The effect of adding noise. (a) A 32 Hz signal, with 128 ms Hann taper applied. The total signal length is 512 ms, to give good sampling in frequency. (b) The spectrum shows a good peak at 31.25 Hz (the nearest sample to 32 Hz), but with some leakage. (c) The same signal with 30% Gaussian noise added. (d) Its spectrum, showing considerable localization uncertainty, with a peak anywhere in the range 25 to 37 Hz.

The effect of noise is, predictably, to increase the uncertainty. Of course, the sampling in frequency does not change, but the localization does, as shown in Figure 7. This example also shows that the power of the frequency peak does not change significantly, but the background level does, so the net result is a decrease in the detectability of anomalies in the time-frequency plane.

Some transforms are affected more than others by noise. For example, wavelet transforms resolve high frequencies poorly, so are relatively immune to noise. On the other hand, so-called ‘atomic’ decomposition methods like matching pursuit are strongly affected by the presence of noise. These techniques attempt to preserve time localization by matching small pieces of the signal with time- frequency ‘atoms’ from an extensive ‘dictionary’ (surely it should be a periodic table?).

Conclusions

The spectral analysis of signals is governed by Gabor’s uncertainty principle, itself derived from the Cauchy-Schwartz inequality and analogous to Heisenberg’s uncertainty principle.
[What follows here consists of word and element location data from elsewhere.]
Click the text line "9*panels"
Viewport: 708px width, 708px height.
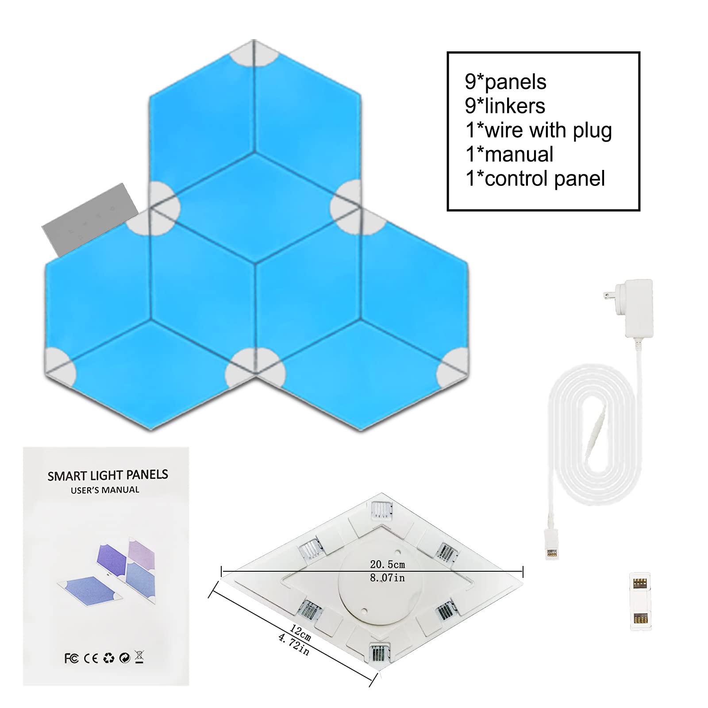click(505, 82)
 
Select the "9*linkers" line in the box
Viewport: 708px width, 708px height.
click(505, 106)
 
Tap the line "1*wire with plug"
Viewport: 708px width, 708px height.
click(539, 131)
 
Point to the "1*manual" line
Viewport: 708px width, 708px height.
click(509, 154)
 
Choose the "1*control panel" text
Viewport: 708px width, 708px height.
click(535, 179)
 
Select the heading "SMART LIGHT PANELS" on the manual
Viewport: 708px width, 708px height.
click(108, 475)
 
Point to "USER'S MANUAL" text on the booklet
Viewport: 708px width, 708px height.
click(105, 490)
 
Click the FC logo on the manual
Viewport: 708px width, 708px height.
click(71, 659)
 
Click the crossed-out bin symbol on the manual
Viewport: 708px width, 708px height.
click(139, 658)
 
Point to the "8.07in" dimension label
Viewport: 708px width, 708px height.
click(387, 577)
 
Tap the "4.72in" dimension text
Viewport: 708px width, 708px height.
click(293, 644)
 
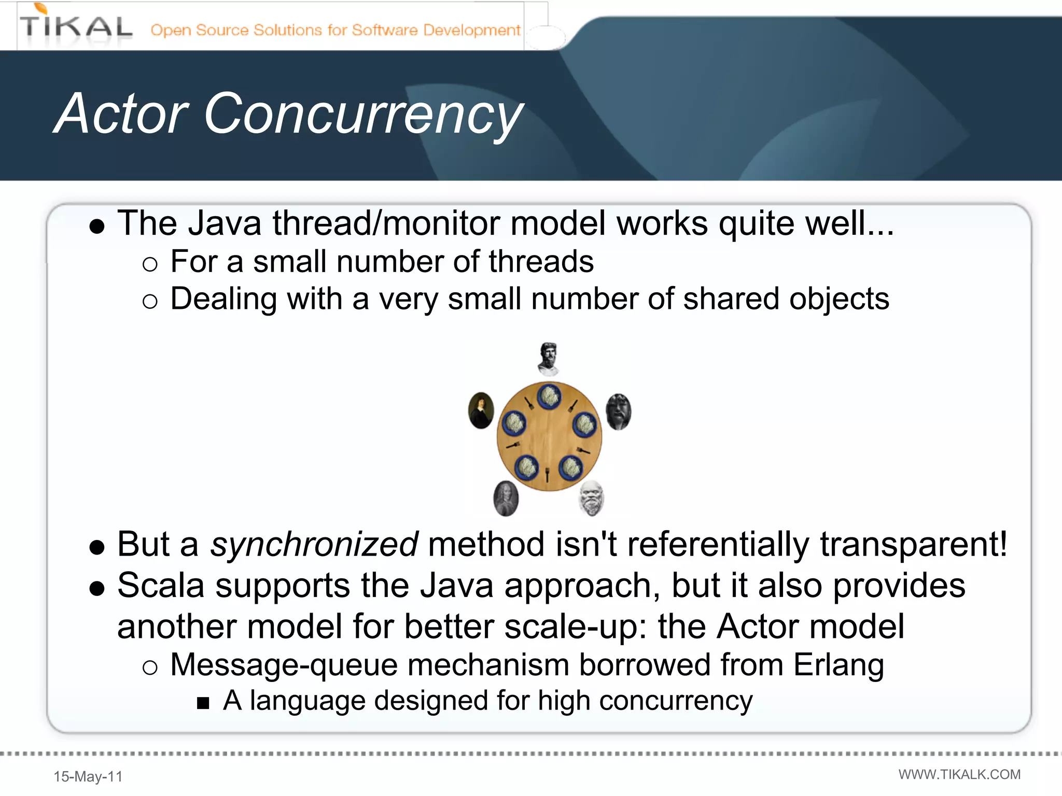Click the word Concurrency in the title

Rather than limiting what we can measure, it describes a fundamental aspect of reality: signals do not have arbitrarily precise time and frequency localization. It doesn’t matter how you compute a spectrum, if you want time information, you must pay for it with frequency information. Specifically, the product of time uncertainty and frequency uncertainty must be at least 1/4π.

For good localization in time, use a short window T for Fourier methods (for wavelet transforms, analyse with small-scale—high frequency—wavelets). When you do this, you increase the frequency sampling interval, so you lose frequency resolution. Because of this sampling, you cannot tell exactly what frequency a signal is (±1/2T), and you cannot discriminate similar frequencies (closer than 2/T).
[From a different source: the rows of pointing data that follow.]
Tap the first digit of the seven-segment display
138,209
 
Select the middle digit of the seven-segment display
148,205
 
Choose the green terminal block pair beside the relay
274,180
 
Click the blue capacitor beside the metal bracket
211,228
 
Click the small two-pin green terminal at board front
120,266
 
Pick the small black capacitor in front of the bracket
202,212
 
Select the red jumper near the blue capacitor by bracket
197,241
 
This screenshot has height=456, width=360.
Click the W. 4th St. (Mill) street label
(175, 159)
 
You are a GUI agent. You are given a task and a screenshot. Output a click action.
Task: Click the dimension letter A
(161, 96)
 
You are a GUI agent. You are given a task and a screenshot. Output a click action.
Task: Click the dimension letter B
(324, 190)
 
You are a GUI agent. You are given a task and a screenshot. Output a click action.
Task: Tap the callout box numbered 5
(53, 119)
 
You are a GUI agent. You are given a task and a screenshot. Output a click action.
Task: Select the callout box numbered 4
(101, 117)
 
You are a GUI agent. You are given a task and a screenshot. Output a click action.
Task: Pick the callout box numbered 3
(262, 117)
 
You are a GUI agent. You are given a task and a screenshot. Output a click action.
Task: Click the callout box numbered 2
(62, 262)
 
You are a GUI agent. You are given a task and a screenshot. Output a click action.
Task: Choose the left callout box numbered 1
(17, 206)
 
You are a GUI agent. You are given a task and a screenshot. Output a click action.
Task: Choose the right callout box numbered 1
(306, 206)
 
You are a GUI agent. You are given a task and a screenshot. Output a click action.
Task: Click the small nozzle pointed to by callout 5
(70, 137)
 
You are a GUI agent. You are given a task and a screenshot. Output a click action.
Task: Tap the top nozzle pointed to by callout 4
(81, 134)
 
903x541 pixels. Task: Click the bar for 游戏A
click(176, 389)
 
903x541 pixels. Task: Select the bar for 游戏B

For good localization in frequency, use a long window (or analyse with large-scale wavelets). When you do this, you decrease the frequency sampling interval and get better frequency resolution, but the long window results in poor time localization.

Regardless of Fourier windows or wavelet scales, short-lived signals have wide spectral peaks and thus poor frequency localization. Only long-lived signals have narrow spectral peaks and correspondingly good frequency localization. This is the essence of Gabor’s uncertainty principle.

References

  1. Marfurt, K. and Kirlin, R. [2001]. Narrow-band spectral analysis and thin-bed tuning. Geophysics 66, 1274–1283.
  2. Partyka, G., Gridley, J. and Lopez, J. [1999]. Interpretational applications of spectral decomposition in reservoir characterization. The Leading Edge 18, 353–360.
  3. Castagna, J., Sun, S. and Siegfried, R. [2003]. Instantaneous spectral analysis: Detection of low-frequency shadows associated with hydrocarbons. The Leading Edge 22, 127–129.
  4. Castagna, J. and Sun, S. [2006]. Comparison of spectral decomposition methods. First Break 24 (3), 75–79.
  5. Heisenberg, W. [1927]. Über den anschaulichen Inhalt der quantentheoretischen Kinematik und Mechanik, Zeitschrift für Physik, 43, 172–198. English translation: Quantum Theory and Measurement, J. Wheeler and H. Zurek [1983]. Princeton University Press, Princeton.
  6. Gabor, D. [1946]. Theory of communication. Journal of the Institute of Electrical Engineering, 93, 429–457.
  7. Stockwell, R. [1999]. S-transform analysis of gravity wave activity from a small scale network of airglow imagers. PhD thesis, University of Western Ontario, London, Canada.
  8. Hubbard, B. [1998]. The world according to wavelets: the story of a mathematical technique in the making. A.K. Peters, Natick.
  9. Stockwell, R., Mansinha, L. and Lowe, R. (1996). Localization of the complex spectrum: the S transform. Institute of Electrical and Electronic Engineers Transactions on Signal Processing 44, 998–1001.